I worked on a C compiler that did just this. The machine put every
function into it's own memory segment, and the code segments (entirely
separate from data) were simply numbered, so there was a function 1, a
function 2 and so on. If the C library did not change much, you got to
know that a call to, say, function 34 was printf.

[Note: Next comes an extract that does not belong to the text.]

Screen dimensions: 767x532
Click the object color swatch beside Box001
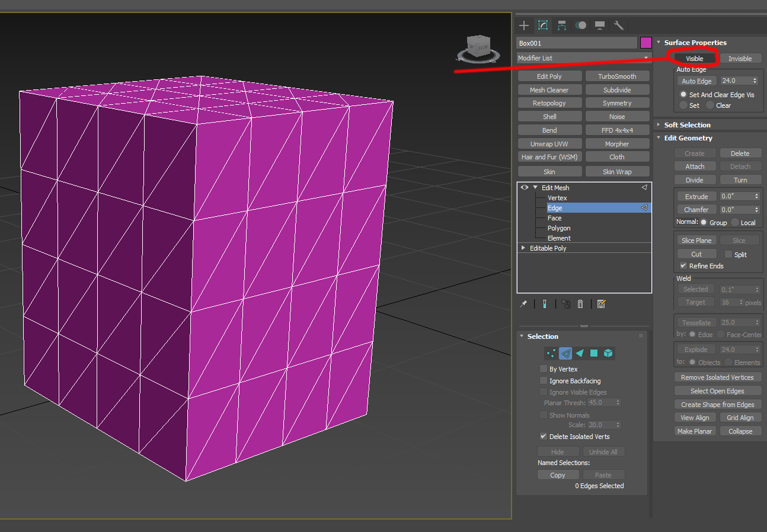(646, 43)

Programmers of a certain age, and from this side of the Atlatic, might
know the company (though maybe not the machine) from this description
alone since the memory architecture (for a personal workstation) was
borrowed from it big brothers at the same firm.

--
Ben.

Tim Rentsch

2023-09-25 13:26:43 UTC

[converting integers to pointer-to-function]

Post by Ben Bacarisse

Post by Tim Rentsch
An implementation could choose to convert an integer 1 to
a pointer to an actual function, because the mapping is
implementation defined. Of course it's very likely that it
won't be, but it could be.

I worked on a C compiler that did just this. The machine put every
function into it's own memory segment, and the code segments (entirely
separate from data) were simply numbered, so there was a function 1, a
function 2 and so on. If the C library did not change much, you got to
know that a call to, say, function 34 was printf.

Great info! thanks.

Post by Ben Bacarisse
Programmers of a certain age, and from this side of the Atlatic, might
know the company (though maybe not the machine) from this description
alone since the memory architecture (for a personal workstation) was
borrowed from it big brothers at the same firm.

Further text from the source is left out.